Copy the lines below, from the line with "The width and" up to and including the line with "pos(239,109)", and leave the pictures out.

AVAILABLE DATA:
* Start *

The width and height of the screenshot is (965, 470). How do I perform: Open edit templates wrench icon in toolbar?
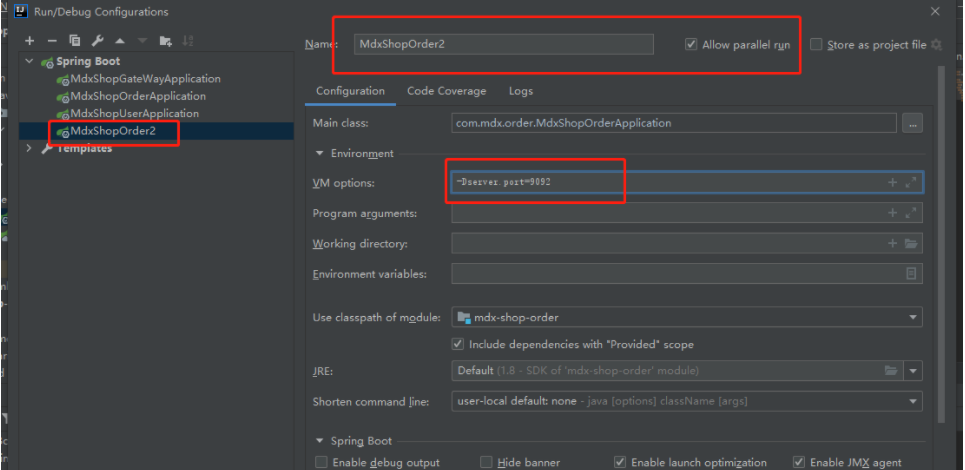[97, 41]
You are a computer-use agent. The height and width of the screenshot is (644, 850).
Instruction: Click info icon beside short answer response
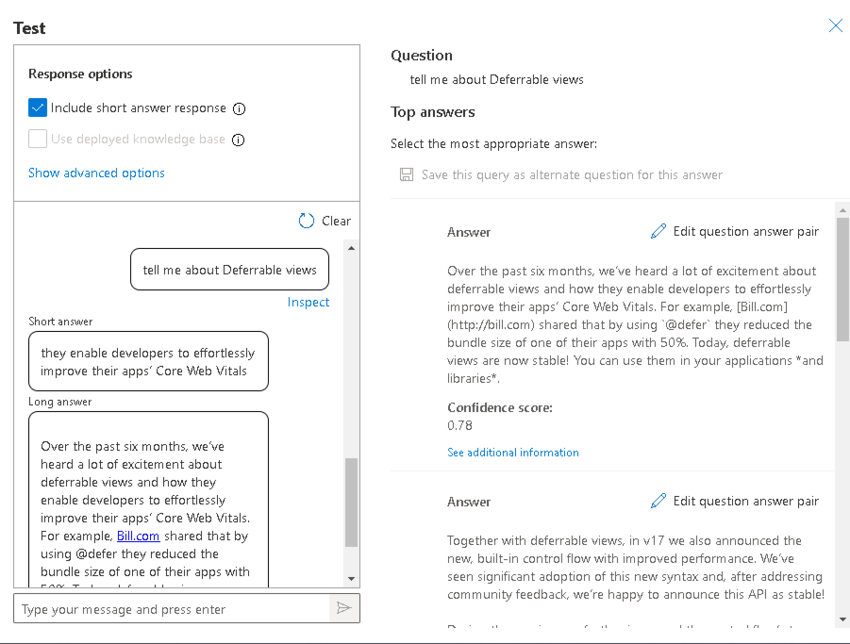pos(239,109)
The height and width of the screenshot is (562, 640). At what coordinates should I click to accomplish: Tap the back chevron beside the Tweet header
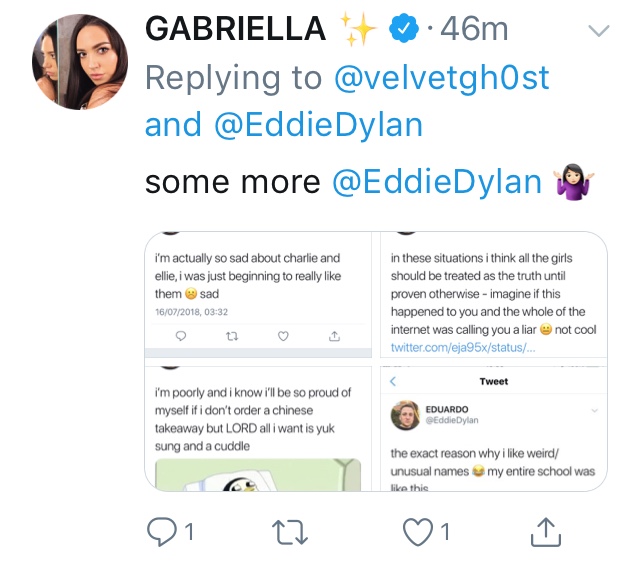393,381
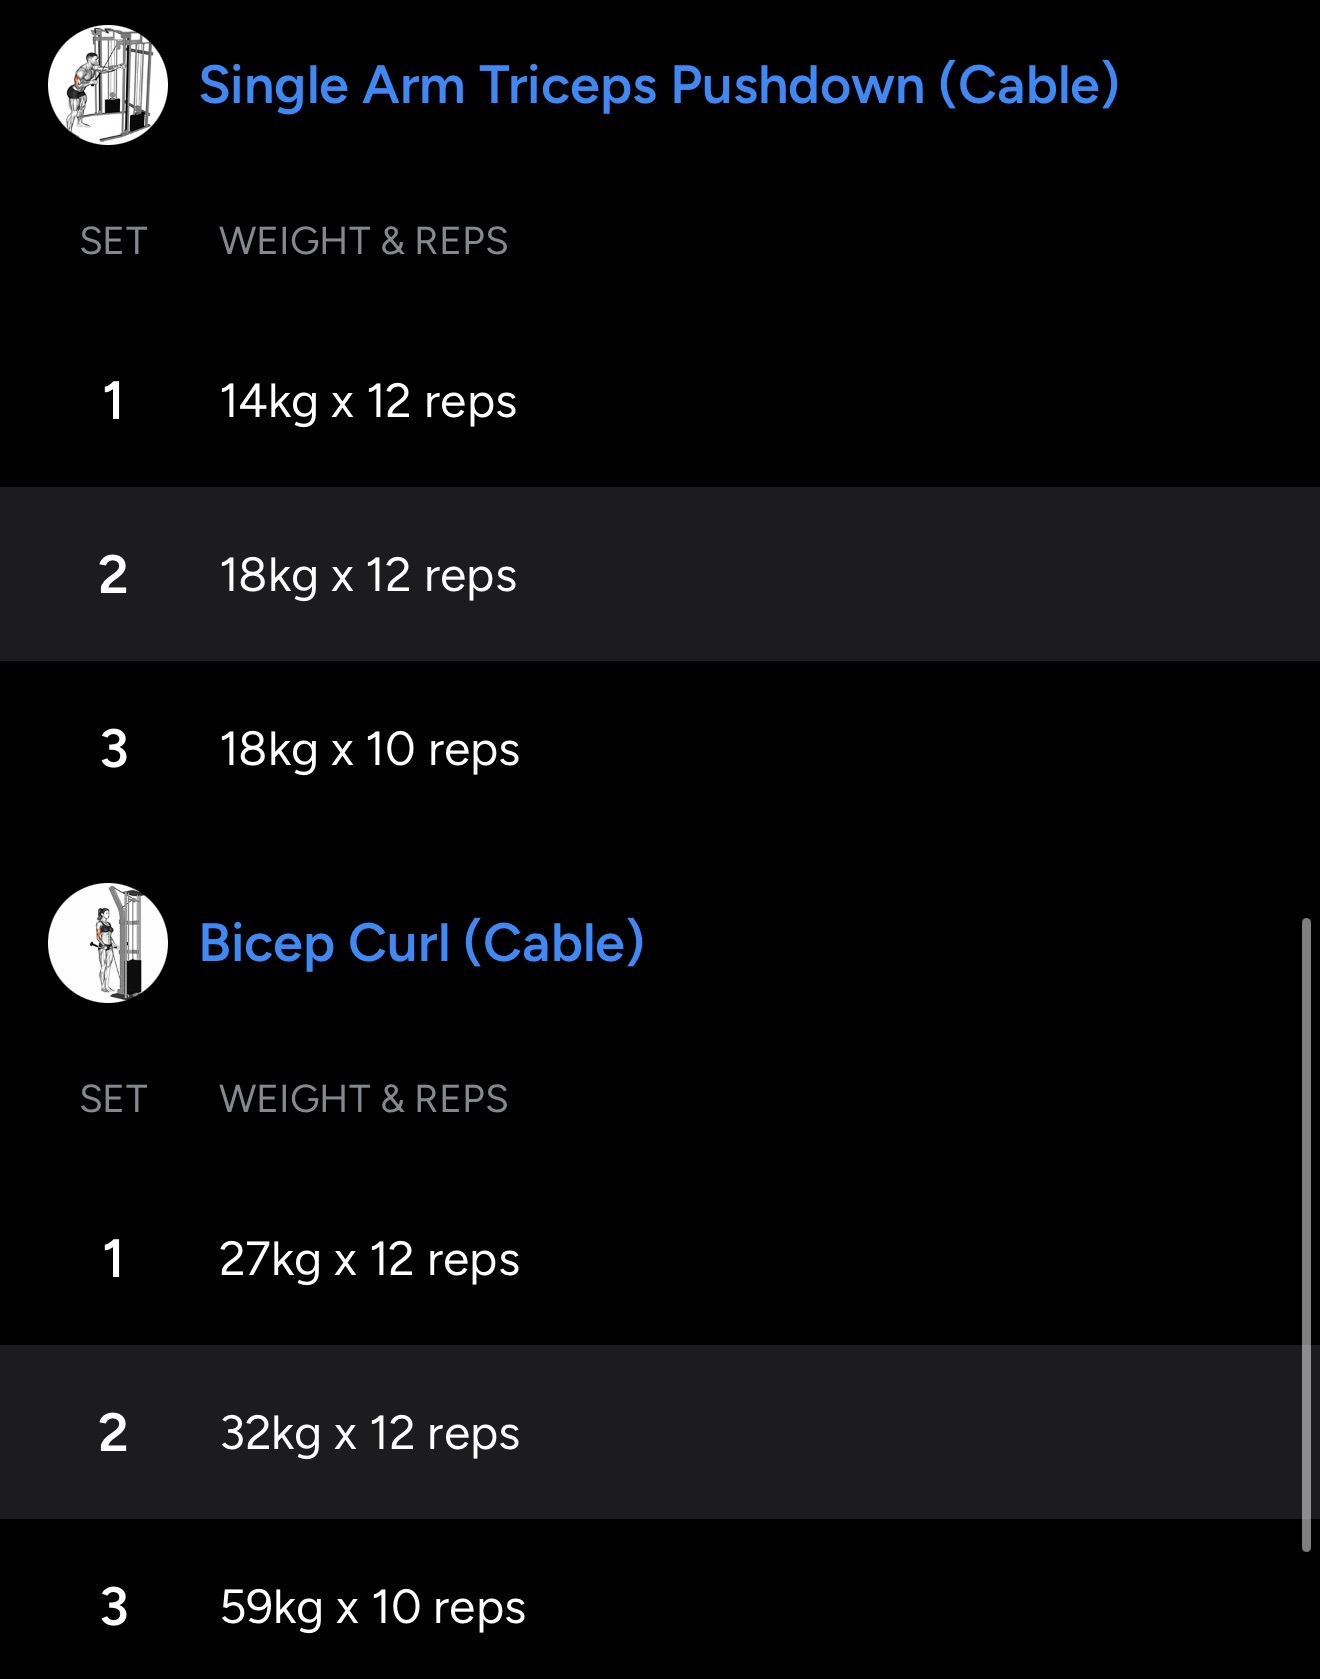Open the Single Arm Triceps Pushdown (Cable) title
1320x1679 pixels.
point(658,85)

* End *
* Start *

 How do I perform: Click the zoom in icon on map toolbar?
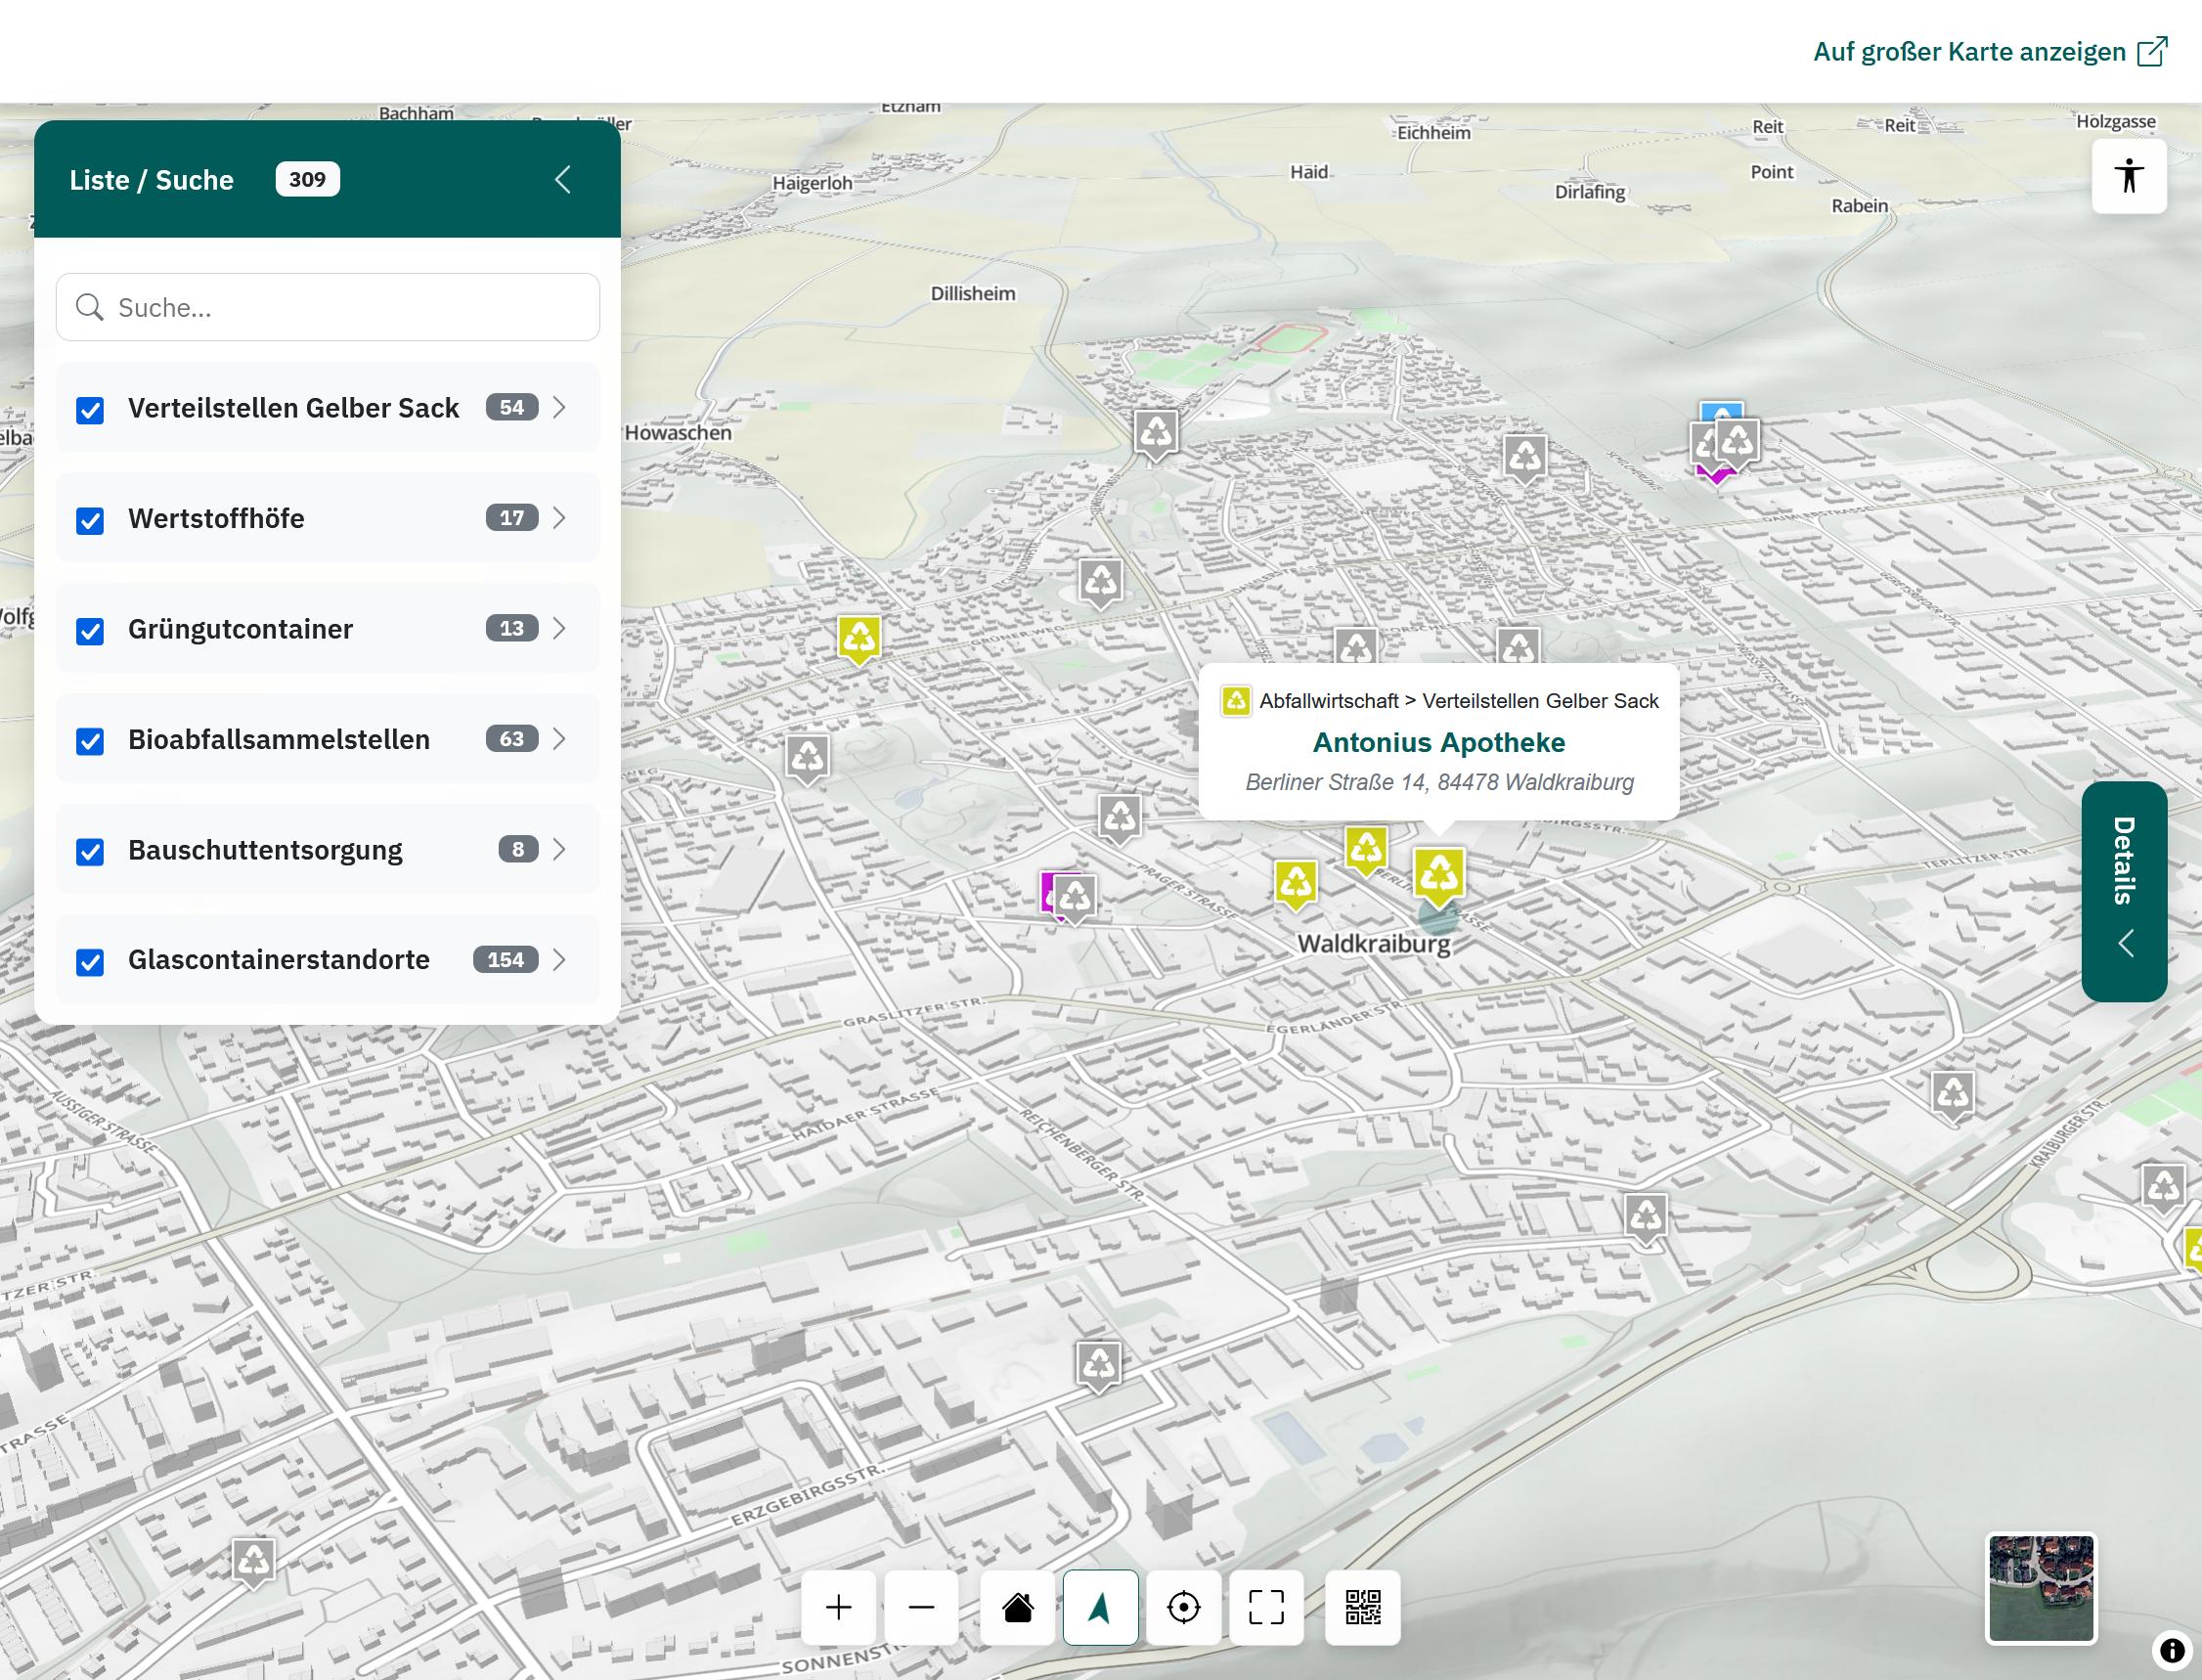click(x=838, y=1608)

* End *

TASK RESULT:
The width and height of the screenshot is (965, 470). How do I perform: Open edit templates wrench icon in toolbar?
[97, 41]
You are a computer-use agent. The height and width of the screenshot is (644, 850).
Instruction: Click info icon beside short answer response
pos(239,109)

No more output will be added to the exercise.